:: Text excerpt ::

Detailed description of the Invention

According to a preferred - but non-limiting - embodiment, the present invention concerns a process for moulding and co-moulding ultra-low density expanded TPU (0.25 - 0.45 g/cm³) with static injection machines that use injection nozzles (1) characterized by an outlet hole (IB) with diameter of 6 mm that is double the diameter of the outlet hole of known nozzles used for moulding TPU and other compact materials to prevent the constriction of a conventional nozzle, normally used for injecting compact materials, from causing pre-compaction of the expanded material, and increasing its density. The process for moulding and co-moulding ultra-low density expanded TPU (0.25 - 0.45 g/cm ), which is the subject of the present patent application, is characterized by moulding pressures, moulding flow rates, moulding temperatures and cooling times, as will be more clearly specified in the description below and in any case different from those known in the state of the art and normally used in the process of injection moulding TPU and other compact materials. The present invention also concerns a process for moulding and co-moulding ultra-low density expanded TPU (0.25 - 0.45 g/cm ) using suitably modified moulds, with runners for the flow of low density expanded TPU characterized by a diameter of 6 mm, equal to that of the outlet hole (IB) of the modified injection nozzle.

The process that is the subject of the present patent application concerns mono-injection moulding, mono-injection with loading of inserts, this last consisting of manual loading of semi-finished products into the mould, over which the polymeric material is then injected so as to incorporate the insert in the moulded shape of the outsole of the shoe (process of over-injection of the insert).

The process for moulding a material such as ultra-low density expanded TPU (0.25 - 0.45 g/cm³) that is the subject of the present patent application does not take place "by cushion" as in the known processes for moulding compact materials, but "by volume"; namely, the volume parameter is set on the static injection machine so as to inject the exact volume quantity of material necessary for filling the shape of the mould, so preventing compaction with the consequent increase in its density.

The mould consists of two parts or, alternatively, of three parts depending on the moulding method that one wants to use: mono-injection or bi-injection. In the case of mono-injection, a cavity and a cover used for moulding low density expanded material are used; in the case of bi-injection moulding, a cavity, a cover of known construction for moulding compact material and a cover used for moulding expanded material are used.

:::
:: Raw data ::

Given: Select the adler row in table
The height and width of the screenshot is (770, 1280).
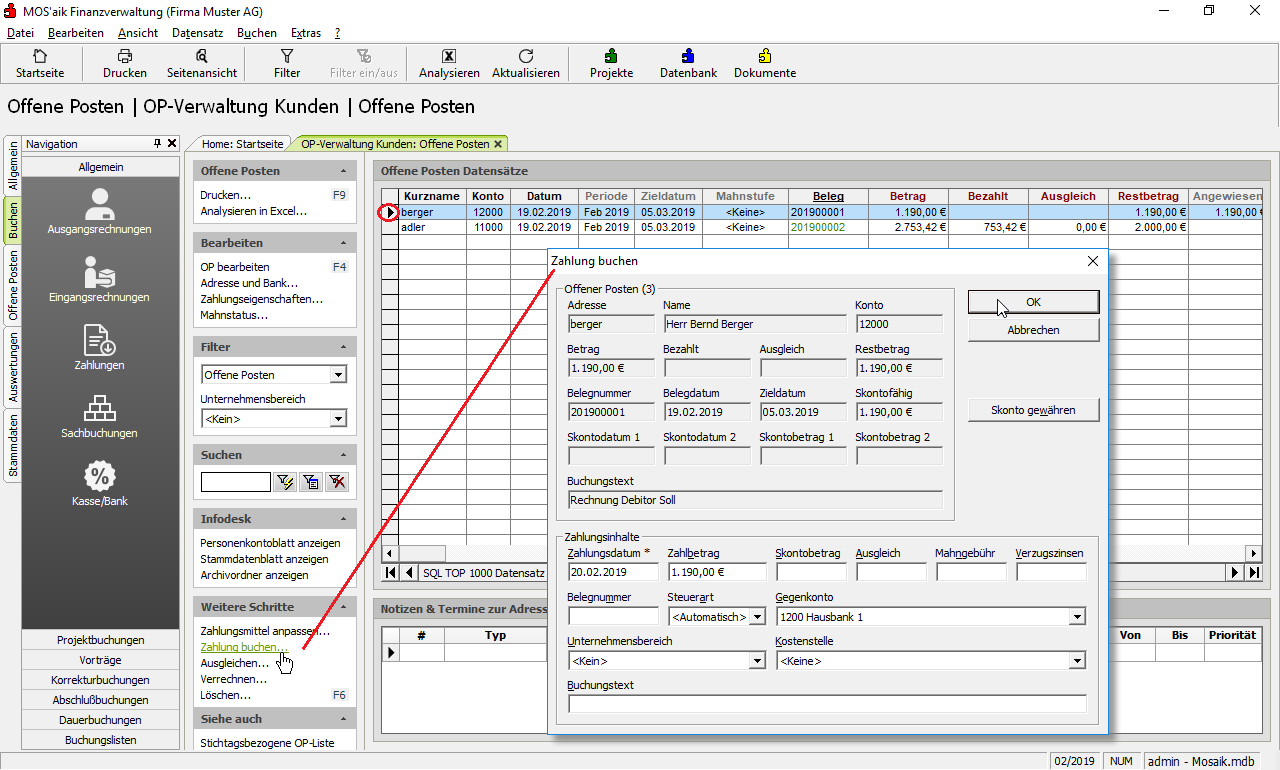Looking at the screenshot, I should [x=431, y=228].
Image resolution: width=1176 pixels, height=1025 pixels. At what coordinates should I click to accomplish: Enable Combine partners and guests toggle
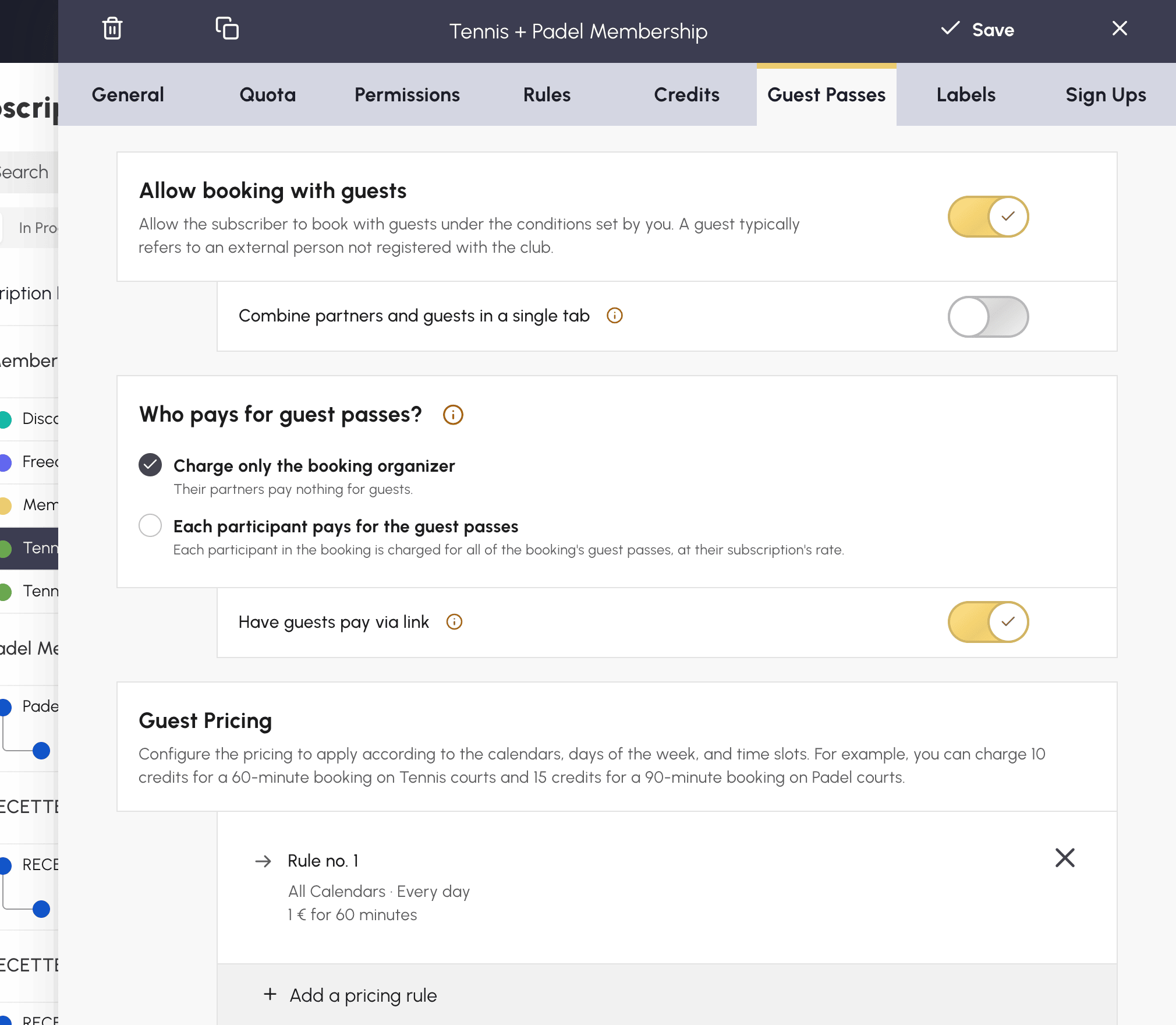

:::

* **Short exercise A**:
List the characteristics that the invention description says distinguish its process for moulding and co-moulding ultra-low density expanded TPU from the state of the art.
* **Short exercise B**:
Reproduce the passage of the invention description starting with "The process that" and going on through "in its density.".

* **Complete output A**:
- moulding pressures
- moulding flow rates
- moulding temperatures
- cooling times

* **Complete output B**:
The process that is the subject of the present patent application concerns mono-injection moulding, mono-injection with loading of inserts, this last consisting of manual loading of semi-finished products into the mould, over which the polymeric material is then injected so as to incorporate the insert in the moulded shape of the outsole of the shoe (process of over-injection of the insert).

The process for moulding a material such as ultra-low density expanded TPU (0.25 - 0.45 g/cm³) that is the subject of the present patent application does not take place "by cushion" as in the known processes for moulding compact materials, but "by volume"; namely, the volume parameter is set on the static injection machine so as to inject the exact volume quantity of material necessary for filling the shape of the mould, so preventing compaction with the consequent increase in its density.